Aging Problems At 5nm And Below

The mechanisms that cause aging in semiconductors have been known for a long time, but the concept did not concern most people because the expected lifetime of parts was far longer than their intended deployment in the field. In a short period of time, all of that has changed.

As device geometries have become smaller, the issue has become more significant. At 5nm, it becomes an essential part of the development flow with tools and flows evolving rapidly as new problems are discovered, understood and modeled.

“We have seen it move from being a boutique technology, used by specific design groups, into something that’s much more of a regular part of the sign-off process,” says Art Schaldenbrand, senior product manager at Cadence. “As we go down into these more advanced nodes, the number of issues you have to deal with increases. At half micron you might only have to worry about hot carrier injection (HCI) if you’re doing something like a power chip. As you go down below 180nm you start seeing things like negative-bias temperature instability (NBTI). Further down you get into other phenomena like self heating, which becomes a significant reliability problem.”

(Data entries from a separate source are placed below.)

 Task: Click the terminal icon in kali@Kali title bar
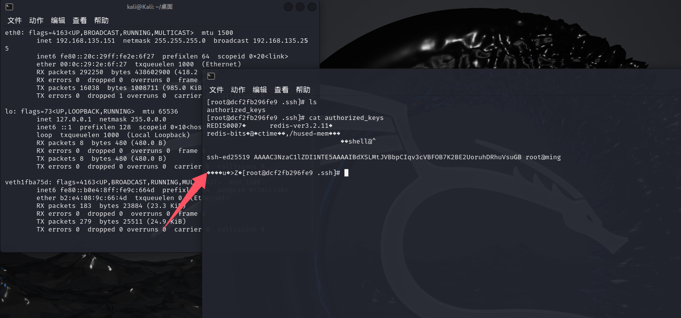tap(9, 7)
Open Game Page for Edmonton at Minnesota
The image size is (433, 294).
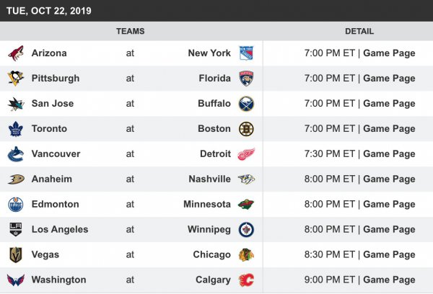click(389, 205)
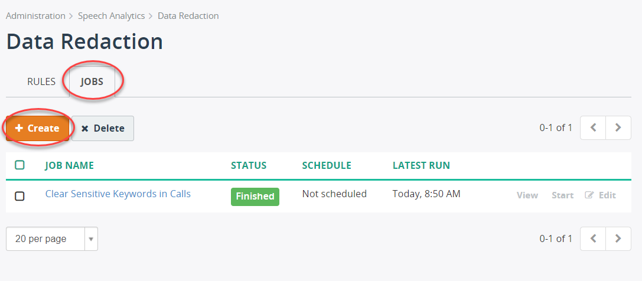Open the Clear Sensitive Keywords in Calls job
Image resolution: width=642 pixels, height=281 pixels.
118,194
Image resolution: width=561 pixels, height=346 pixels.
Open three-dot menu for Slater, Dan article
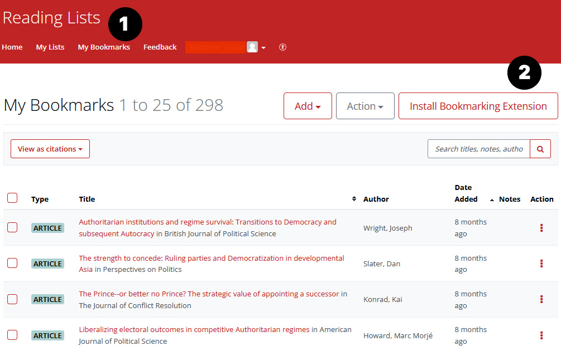click(541, 264)
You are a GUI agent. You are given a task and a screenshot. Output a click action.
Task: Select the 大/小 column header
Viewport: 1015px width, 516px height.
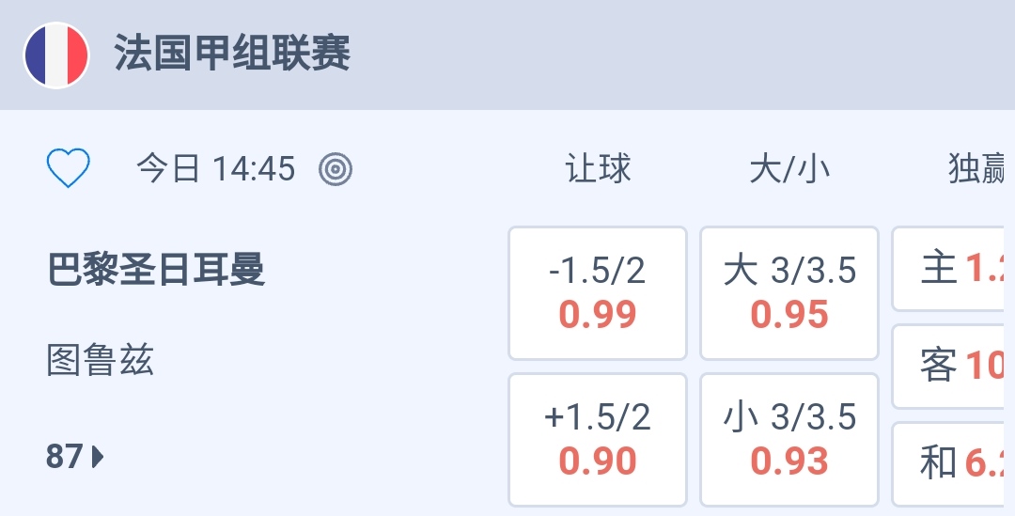789,169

The ways of dealing with it in the past are no longer viable. “Until recently, designers very conservatively dealt with the aging problem by overdesign, leaving plenty of margin on the table,” says Ahmed Ramadan, senior product engineering manager for Mentor, a Siemens Business. “However, while pushing designs to the limit is not only needed to achieve competitive advantage, it is also needed to fulfill new applications requirements given the diminishing transistor scaling benefits. All of these call for the necessity of accurate aging analysis.”

While new phenomena are being discovered, the old ones continue to get worse. “The drivers of aging, such as temperature and electrical stress, have not really changed,” says André Lange, group manager for quality and reliability at Fraunhofer IIS’ Engineering of Adaptive Systems Division. “However, densely packed active devices with minimum safety margins are required to realize advanced functionality requirements. This makes them more susceptible to reliability issues caused by self-heating and increasing field strengths. Considering advanced packaging techniques with 2.5D and 3D integration, the drivers for reliability issues, especially temperature, will gain importance.”

Contributing factors
The biggest factor is heat. “Higher speeds tends to produce higher temperatures and temperature is the biggest killer,” says Rita Horner, senior product marketing manager for 3D-IC at Synopsys. “Temperature exacerbates electron migration. The expected life can exponentially change from a tiny delta in temperature.”

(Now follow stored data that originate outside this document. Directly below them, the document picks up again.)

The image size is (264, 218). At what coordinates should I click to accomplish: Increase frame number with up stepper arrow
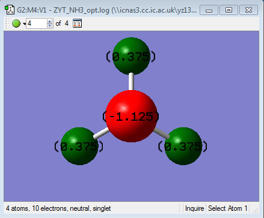50,21
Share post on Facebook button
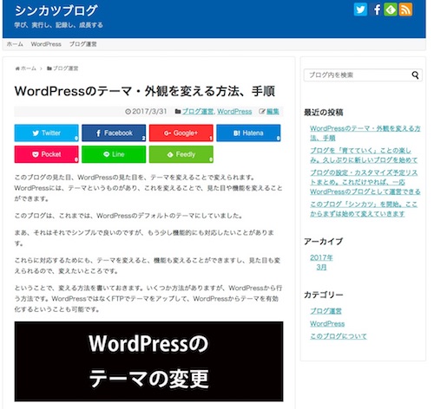434x409 pixels. point(114,133)
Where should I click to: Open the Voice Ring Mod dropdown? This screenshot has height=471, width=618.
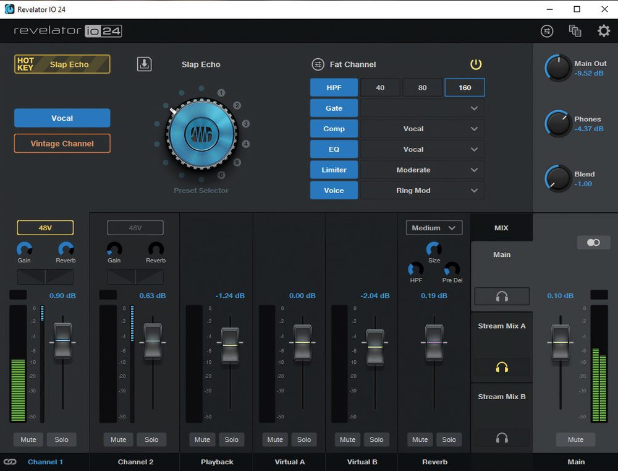coord(422,191)
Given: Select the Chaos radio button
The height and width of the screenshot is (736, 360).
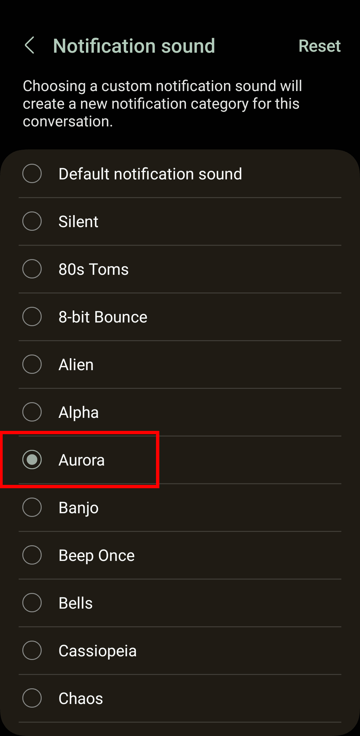Looking at the screenshot, I should (32, 698).
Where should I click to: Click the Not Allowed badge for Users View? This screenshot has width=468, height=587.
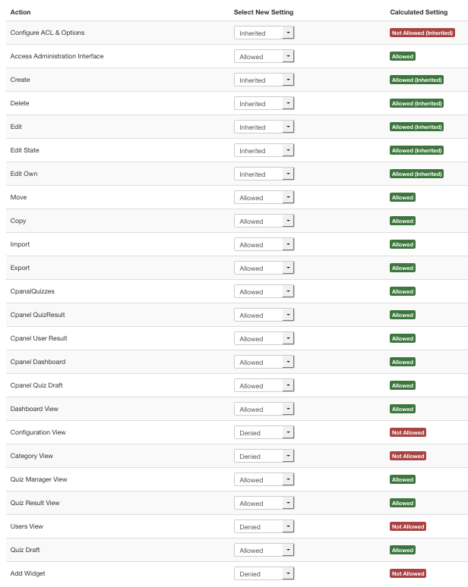tap(408, 527)
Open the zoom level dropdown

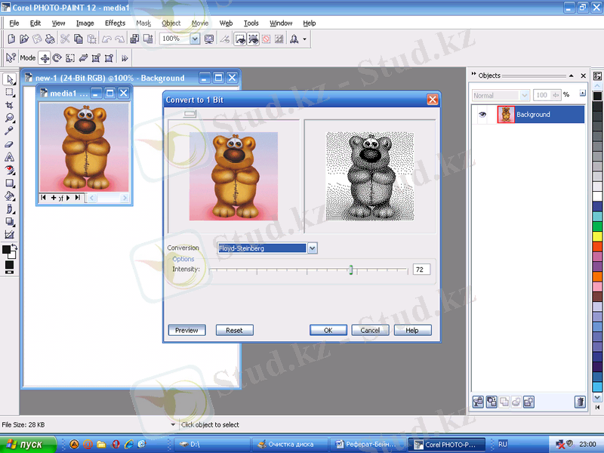pos(194,39)
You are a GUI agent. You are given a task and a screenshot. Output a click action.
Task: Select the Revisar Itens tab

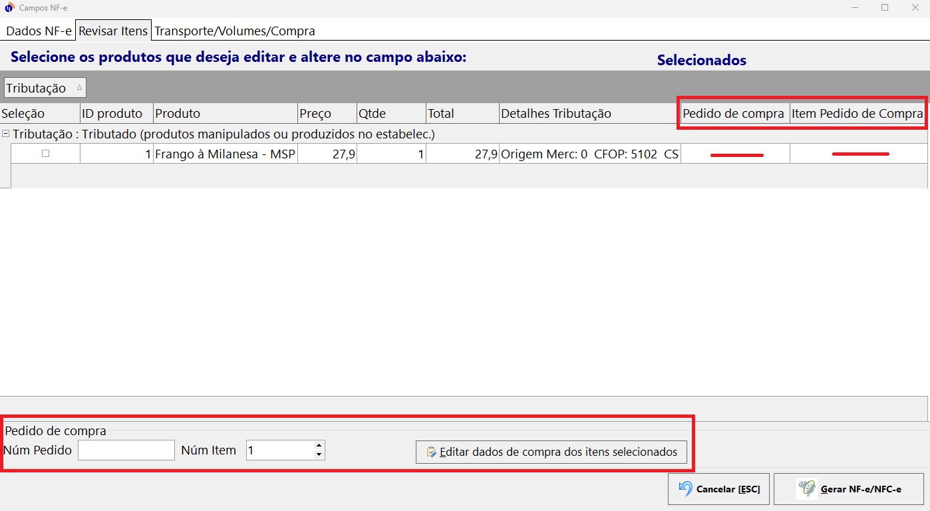113,31
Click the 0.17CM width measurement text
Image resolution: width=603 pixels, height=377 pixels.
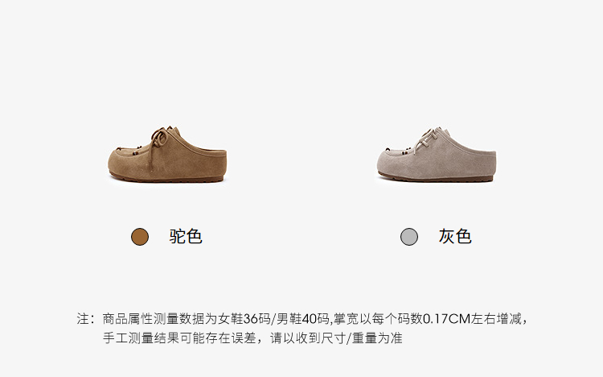[447, 319]
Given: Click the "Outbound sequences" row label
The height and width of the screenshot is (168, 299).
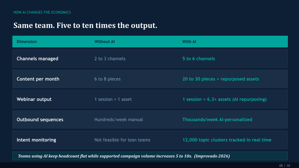Looking at the screenshot, I should (x=40, y=120).
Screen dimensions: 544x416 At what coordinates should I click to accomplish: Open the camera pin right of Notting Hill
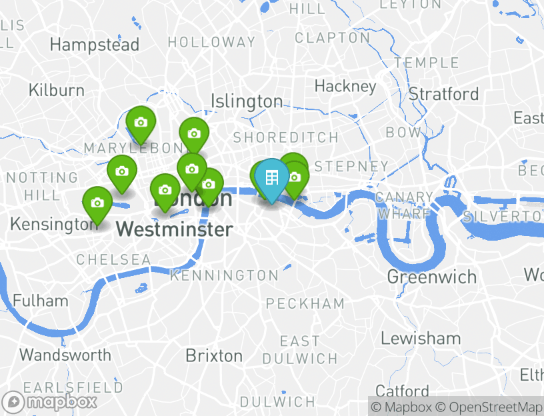(122, 171)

This became a much bigger concern with finFETs. “In a planar CMOS process, heat can escape through the bulk of the device into the substrate fairly easily,” says Cadence’s Schaldenbrand. “But when you stand the transistor on its side and wrap it in a blanket, which is effectively what the gate oxide and gate acts like, the channel experiences greater temperature rise, so the stress that a device is experiencing increases significantly.”

An increasing amount of electronics are finding themselves being deployed in hostile environments. “Semiconductor chips that operate in extreme conditions, such as automotive (150° C) or high elevation (data servers in Mexico City) have the highest risk of reliability and aging related constraints,” says Milind Weling, senior vice president of programs and operations at Intermolecular. “ 2.5D and 3D designs could see additional mechanical stress on the underlying silicon chips, and this could induce additional mechanical stress aging.”

Devices’ attributes get progressively worse. “Over time, the threshold voltage of a device degrades, which means that it takes more time to turn the device on,” says Haran Thanikasalam, senior applications engineer for AMS at Synopsys. “One reason for this is negative bias instability. But as devices scale down, voltage scaling has been slower than geometry scaling. Today, we are reaching the limits of physics. Devices are operating somewhere around 0.6 to 0.7 volts at 3nm, compared to 1.2V at 40nm or 28nm. Because of this, the electric fields have increased. Large electrical field over a very tiny device area can cause severe breakdown.”

This is new. “The way we capture this phenomenon is something called time-dependent dielectric breakdown (TTDB),” says Schaldenbrand. “You’re looking at how that field density causes devices to break down, and making sure the devices are not experiencing too much field density.”

The other primary cause of aging is electromigration (EM). “If you perform reliability simulation, like EM or IR drop simulation, not only do the devices degrade but you also have electromigration happening on the interconnects,” adds Thanikasalam. “You have to consider not only the devices, but also the interconnects between the devices.”

Analog and digital
When it comes to aging, digital is a subset of analog. “In digital, you’re most worried about drive, because that changes the rise and fall delays,” says Schaldenbrand. “That covers a variety of sins. But analog is a lot more subtle and gain is something you worry about. Just knowing that Vt changed by this much isn’t going to tell you how much your gain will degrade. That’s only one part of the equation.”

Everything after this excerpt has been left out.